## Records supplied
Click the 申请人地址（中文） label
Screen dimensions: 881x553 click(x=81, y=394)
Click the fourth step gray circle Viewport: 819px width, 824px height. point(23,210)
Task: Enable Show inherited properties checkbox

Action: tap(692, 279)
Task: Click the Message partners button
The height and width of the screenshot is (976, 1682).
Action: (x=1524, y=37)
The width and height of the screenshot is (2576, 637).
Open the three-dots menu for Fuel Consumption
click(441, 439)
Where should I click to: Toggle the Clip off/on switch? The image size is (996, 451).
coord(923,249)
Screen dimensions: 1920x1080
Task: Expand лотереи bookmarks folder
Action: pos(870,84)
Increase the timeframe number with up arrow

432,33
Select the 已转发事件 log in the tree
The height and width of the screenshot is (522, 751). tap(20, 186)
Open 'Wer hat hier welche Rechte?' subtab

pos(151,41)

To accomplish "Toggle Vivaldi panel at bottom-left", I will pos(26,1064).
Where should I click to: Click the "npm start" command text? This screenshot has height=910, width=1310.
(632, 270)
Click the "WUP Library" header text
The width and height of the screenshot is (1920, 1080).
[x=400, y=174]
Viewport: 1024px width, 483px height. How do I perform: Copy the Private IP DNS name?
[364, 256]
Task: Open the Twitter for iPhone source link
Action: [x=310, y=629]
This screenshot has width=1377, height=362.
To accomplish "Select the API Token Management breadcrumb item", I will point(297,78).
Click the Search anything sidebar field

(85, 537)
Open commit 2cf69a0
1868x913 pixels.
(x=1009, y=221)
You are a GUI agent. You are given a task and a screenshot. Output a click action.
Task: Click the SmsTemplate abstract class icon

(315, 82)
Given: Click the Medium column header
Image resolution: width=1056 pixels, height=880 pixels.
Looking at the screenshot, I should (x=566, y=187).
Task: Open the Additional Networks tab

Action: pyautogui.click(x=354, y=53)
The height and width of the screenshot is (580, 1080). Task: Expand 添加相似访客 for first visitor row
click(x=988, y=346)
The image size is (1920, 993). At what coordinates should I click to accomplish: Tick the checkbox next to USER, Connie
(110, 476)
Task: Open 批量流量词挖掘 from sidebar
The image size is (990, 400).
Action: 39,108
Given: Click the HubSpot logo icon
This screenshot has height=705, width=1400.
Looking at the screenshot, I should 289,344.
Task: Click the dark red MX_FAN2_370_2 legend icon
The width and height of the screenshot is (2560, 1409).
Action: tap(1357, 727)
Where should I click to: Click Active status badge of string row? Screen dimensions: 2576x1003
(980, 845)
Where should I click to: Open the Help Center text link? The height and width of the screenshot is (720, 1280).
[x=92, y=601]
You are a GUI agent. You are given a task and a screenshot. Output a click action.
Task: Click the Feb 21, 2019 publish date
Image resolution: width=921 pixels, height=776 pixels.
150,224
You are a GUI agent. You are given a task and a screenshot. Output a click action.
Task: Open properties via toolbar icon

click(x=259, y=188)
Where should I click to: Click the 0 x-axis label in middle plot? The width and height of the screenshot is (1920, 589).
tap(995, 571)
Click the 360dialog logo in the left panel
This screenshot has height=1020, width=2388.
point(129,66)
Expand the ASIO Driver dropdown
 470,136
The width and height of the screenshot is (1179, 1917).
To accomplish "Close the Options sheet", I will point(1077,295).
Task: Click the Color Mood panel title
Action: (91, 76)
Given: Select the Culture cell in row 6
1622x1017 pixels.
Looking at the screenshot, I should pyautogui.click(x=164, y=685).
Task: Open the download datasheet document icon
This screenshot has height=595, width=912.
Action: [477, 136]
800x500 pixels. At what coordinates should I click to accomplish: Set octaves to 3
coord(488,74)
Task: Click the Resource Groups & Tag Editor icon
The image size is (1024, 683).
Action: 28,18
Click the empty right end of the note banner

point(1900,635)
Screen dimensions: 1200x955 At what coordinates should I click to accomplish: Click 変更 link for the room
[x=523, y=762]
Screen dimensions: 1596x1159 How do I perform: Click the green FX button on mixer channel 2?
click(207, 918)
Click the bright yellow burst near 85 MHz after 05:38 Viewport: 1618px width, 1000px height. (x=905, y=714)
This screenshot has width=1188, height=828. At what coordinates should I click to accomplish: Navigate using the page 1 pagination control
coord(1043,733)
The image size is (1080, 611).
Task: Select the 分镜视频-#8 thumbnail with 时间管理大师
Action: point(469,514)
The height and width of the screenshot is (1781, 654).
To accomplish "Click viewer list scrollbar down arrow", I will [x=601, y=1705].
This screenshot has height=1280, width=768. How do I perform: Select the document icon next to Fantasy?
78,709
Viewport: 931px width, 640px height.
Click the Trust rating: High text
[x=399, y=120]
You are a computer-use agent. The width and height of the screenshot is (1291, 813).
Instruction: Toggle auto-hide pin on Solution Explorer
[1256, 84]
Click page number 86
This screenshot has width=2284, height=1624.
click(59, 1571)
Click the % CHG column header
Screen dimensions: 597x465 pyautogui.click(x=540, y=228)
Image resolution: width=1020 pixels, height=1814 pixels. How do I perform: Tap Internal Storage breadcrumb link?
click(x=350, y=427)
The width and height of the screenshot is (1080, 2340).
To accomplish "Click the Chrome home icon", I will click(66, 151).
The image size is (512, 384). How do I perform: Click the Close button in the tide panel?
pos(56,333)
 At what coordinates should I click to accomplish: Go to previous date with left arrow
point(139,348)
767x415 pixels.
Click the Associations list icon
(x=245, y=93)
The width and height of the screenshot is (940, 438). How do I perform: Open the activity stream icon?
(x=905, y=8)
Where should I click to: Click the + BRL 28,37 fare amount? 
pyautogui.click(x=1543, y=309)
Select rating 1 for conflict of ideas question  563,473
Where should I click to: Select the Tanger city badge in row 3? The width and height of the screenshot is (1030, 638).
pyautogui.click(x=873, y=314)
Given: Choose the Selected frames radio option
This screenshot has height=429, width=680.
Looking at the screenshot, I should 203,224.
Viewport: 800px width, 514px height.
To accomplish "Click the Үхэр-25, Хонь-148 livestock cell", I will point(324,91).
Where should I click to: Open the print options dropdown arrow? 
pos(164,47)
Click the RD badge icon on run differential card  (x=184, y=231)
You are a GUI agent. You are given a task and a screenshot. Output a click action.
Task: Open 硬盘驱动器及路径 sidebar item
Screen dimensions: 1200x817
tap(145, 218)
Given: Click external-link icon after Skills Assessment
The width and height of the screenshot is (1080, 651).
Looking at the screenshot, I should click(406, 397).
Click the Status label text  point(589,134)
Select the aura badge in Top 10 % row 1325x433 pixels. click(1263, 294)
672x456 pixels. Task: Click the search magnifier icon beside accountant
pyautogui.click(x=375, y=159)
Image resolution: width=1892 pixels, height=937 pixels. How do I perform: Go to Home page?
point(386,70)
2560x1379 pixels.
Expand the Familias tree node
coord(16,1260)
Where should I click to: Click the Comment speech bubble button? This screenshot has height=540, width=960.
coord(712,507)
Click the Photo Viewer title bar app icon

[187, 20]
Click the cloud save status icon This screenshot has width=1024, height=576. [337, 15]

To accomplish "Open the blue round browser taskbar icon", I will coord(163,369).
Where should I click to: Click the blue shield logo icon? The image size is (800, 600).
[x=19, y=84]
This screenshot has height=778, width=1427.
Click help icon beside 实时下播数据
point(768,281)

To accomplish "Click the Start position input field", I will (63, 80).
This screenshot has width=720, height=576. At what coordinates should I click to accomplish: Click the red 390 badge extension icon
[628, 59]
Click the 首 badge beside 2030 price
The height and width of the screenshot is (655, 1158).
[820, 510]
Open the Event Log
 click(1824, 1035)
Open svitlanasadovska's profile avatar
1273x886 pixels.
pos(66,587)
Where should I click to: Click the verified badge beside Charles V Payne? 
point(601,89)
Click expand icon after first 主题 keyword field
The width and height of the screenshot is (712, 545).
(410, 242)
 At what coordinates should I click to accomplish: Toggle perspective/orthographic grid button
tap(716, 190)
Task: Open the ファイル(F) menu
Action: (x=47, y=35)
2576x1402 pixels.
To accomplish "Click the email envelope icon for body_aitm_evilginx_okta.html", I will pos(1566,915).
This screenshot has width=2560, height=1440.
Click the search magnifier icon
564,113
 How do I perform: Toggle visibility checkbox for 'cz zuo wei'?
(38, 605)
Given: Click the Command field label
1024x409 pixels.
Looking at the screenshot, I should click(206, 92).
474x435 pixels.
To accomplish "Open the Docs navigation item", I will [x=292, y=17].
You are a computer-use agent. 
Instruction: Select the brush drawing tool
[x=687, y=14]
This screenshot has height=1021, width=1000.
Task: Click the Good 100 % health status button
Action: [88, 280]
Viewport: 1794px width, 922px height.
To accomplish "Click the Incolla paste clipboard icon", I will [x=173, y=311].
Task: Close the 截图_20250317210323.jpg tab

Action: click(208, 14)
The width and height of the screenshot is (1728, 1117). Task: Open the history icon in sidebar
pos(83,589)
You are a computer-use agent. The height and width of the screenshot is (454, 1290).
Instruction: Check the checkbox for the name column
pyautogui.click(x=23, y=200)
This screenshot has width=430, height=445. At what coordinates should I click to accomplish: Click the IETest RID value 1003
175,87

## Given exercise
Copy out everything in the data from the line containing "Image resolution: width=1892" down to the line containing "click(1824, 1035)", keeping both of those lines.

## Written reply
Image resolution: width=1892 pixels, height=937 pixels. How do I perform: Go to Home page?
point(386,70)
2560x1379 pixels.
Expand the Familias tree node
coord(16,1260)
Where should I click to: Click the Comment speech bubble button? This screenshot has height=540, width=960.
coord(712,507)
Click the Photo Viewer title bar app icon

[187, 20]
Click the cloud save status icon This screenshot has width=1024, height=576. [337, 15]

To accomplish "Open the blue round browser taskbar icon", I will coord(163,369).
Where should I click to: Click the blue shield logo icon? The image size is (800, 600).
[x=19, y=84]
This screenshot has height=778, width=1427.
Click help icon beside 实时下播数据
point(768,281)

To accomplish "Click the Start position input field", I will (63, 80).
This screenshot has width=720, height=576. At what coordinates should I click to accomplish: Click the red 390 badge extension icon
[628, 59]
Click the 首 badge beside 2030 price
The height and width of the screenshot is (655, 1158).
[820, 510]
Open the Event Log
 click(1824, 1035)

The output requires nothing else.